_Exercise objective_.
Change every "icon" to "button" in everything from the line containing "Select the 1D" down to the line containing "click(26, 83)", and give those lines back with nothing else altered.

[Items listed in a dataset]
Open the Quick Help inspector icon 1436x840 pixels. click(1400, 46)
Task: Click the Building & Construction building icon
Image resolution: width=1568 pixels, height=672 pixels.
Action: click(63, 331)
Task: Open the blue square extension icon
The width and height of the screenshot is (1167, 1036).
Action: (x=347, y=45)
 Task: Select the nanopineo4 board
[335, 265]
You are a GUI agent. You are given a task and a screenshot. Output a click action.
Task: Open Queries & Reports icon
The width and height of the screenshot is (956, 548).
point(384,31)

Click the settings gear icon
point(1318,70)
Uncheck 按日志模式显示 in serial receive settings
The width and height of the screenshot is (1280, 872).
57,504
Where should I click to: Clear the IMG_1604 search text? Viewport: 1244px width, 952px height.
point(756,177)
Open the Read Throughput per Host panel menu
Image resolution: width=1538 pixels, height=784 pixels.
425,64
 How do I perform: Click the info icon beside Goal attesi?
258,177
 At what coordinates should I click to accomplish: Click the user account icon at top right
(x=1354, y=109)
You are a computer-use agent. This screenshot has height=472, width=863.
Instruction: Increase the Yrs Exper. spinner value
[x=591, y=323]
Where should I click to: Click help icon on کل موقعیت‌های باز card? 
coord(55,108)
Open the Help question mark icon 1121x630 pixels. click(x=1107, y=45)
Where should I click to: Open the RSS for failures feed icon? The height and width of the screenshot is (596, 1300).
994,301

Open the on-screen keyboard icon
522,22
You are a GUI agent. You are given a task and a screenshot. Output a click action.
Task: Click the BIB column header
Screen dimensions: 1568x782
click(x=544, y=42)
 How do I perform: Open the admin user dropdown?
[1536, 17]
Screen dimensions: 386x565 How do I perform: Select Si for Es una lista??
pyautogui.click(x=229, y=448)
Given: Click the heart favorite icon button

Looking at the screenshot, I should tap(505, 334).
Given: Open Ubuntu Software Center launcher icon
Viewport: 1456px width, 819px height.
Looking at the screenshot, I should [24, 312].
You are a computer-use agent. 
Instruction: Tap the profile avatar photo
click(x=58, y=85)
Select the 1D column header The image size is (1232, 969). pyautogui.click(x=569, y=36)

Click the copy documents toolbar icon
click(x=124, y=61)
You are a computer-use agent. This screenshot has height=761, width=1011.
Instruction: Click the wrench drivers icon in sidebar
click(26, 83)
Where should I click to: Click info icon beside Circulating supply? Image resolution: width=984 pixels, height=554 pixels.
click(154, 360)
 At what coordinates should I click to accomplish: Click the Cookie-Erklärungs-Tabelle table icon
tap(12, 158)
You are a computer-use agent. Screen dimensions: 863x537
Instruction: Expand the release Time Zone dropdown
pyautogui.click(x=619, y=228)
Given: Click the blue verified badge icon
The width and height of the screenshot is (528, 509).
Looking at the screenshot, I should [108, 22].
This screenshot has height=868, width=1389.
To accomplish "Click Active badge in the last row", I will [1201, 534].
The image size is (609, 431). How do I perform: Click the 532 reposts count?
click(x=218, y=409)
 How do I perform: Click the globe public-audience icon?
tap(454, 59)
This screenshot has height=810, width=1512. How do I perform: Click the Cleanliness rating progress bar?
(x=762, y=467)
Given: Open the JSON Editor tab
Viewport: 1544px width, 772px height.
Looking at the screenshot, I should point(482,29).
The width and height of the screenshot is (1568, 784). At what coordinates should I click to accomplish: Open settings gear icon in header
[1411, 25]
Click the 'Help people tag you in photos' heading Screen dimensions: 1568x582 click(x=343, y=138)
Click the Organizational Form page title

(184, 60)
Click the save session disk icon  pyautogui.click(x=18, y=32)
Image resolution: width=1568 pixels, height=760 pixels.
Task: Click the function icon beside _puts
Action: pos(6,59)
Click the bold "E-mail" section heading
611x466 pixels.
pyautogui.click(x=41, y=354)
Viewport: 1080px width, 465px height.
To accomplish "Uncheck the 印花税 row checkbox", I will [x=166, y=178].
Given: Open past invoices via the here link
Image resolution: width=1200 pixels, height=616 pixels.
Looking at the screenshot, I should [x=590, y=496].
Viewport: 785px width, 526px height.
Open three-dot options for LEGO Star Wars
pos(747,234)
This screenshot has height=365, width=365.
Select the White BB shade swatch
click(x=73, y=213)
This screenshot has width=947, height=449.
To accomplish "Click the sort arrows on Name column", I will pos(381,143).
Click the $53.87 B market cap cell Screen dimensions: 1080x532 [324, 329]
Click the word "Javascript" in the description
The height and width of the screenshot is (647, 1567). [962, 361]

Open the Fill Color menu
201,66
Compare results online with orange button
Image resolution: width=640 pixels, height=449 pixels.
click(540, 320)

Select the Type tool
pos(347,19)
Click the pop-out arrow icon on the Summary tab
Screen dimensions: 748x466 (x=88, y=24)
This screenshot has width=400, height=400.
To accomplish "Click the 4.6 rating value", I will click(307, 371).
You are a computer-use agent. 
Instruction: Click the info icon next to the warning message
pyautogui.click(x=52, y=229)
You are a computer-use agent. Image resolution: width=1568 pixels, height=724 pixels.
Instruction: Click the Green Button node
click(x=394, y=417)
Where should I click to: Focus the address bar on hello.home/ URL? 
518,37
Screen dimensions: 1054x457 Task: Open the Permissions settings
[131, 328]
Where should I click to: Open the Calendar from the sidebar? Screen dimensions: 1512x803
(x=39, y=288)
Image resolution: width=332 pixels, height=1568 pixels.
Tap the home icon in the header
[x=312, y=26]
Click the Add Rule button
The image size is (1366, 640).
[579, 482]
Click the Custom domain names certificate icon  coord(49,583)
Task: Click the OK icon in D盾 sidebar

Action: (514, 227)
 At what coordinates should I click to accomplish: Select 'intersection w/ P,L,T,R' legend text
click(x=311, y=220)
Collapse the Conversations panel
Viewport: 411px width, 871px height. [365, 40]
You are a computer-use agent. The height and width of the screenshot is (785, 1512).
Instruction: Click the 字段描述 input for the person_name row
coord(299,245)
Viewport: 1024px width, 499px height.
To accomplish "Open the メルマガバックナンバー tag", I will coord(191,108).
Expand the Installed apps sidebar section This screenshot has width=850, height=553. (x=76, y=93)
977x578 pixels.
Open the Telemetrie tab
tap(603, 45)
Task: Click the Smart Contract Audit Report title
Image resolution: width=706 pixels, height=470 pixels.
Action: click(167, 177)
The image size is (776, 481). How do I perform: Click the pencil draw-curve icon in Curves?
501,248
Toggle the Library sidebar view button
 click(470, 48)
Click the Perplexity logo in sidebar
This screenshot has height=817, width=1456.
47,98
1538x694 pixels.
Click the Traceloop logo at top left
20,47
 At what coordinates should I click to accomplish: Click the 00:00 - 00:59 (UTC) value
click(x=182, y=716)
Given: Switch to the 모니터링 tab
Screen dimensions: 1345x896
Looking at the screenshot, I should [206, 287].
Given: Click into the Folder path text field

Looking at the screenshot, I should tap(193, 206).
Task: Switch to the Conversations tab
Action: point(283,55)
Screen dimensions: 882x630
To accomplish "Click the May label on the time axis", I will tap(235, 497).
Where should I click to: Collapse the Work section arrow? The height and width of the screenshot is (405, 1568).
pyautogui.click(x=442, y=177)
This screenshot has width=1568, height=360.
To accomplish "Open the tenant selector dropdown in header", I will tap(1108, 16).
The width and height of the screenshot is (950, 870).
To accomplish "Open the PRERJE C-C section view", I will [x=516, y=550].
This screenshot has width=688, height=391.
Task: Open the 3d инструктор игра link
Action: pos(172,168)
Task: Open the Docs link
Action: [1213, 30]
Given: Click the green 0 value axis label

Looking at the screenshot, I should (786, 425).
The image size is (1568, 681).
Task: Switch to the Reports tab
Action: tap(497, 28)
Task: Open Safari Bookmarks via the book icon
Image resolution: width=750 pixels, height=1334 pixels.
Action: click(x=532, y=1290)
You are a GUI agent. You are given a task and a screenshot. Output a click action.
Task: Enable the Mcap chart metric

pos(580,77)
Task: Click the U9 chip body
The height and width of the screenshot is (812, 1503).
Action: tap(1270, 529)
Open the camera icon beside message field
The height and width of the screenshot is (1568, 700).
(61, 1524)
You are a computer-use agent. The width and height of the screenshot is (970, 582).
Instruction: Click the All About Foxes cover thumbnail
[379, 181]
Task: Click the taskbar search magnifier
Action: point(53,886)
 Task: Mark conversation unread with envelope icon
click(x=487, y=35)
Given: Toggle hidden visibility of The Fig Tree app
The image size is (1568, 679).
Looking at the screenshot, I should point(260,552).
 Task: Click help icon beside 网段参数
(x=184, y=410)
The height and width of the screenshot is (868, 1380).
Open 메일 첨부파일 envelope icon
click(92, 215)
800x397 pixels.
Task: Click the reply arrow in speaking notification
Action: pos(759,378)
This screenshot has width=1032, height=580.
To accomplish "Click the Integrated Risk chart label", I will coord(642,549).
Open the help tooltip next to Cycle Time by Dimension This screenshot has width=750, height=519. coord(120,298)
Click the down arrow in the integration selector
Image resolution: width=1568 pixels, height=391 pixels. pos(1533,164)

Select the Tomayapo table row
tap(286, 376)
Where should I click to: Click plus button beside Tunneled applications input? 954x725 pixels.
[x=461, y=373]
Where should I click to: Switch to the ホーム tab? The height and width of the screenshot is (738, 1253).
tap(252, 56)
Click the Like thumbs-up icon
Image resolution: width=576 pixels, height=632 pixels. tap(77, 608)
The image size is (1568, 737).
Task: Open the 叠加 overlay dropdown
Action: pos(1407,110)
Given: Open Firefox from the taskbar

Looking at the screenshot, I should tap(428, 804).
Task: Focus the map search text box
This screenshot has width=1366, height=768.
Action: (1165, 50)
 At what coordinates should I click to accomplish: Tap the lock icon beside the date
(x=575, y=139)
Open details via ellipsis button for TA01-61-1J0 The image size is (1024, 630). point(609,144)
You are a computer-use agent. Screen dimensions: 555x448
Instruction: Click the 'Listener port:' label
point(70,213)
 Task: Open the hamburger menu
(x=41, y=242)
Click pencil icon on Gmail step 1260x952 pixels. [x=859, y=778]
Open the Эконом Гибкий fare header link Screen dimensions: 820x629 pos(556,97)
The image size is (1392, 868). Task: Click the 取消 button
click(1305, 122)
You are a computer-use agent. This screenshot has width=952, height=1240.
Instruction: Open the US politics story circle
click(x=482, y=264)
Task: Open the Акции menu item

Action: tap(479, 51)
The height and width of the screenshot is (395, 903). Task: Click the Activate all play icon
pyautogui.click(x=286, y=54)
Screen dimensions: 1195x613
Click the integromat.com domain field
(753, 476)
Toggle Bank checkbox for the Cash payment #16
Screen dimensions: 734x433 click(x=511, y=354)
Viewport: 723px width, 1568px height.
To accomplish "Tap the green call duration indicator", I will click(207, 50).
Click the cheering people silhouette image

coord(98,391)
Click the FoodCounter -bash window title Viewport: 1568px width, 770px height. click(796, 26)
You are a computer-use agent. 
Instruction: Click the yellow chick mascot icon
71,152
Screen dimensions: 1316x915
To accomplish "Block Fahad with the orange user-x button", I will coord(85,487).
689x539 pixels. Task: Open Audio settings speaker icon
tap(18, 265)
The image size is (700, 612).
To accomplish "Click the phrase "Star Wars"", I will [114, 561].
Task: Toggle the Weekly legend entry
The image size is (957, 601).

_Solution for this task_.
Select the 1D column header The image size is (1232, 969). pyautogui.click(x=569, y=36)

Click the copy documents toolbar button
click(x=124, y=61)
You are a computer-use agent. This screenshot has height=761, width=1011.
Instruction: Click the wrench drivers button in sidebar
click(26, 83)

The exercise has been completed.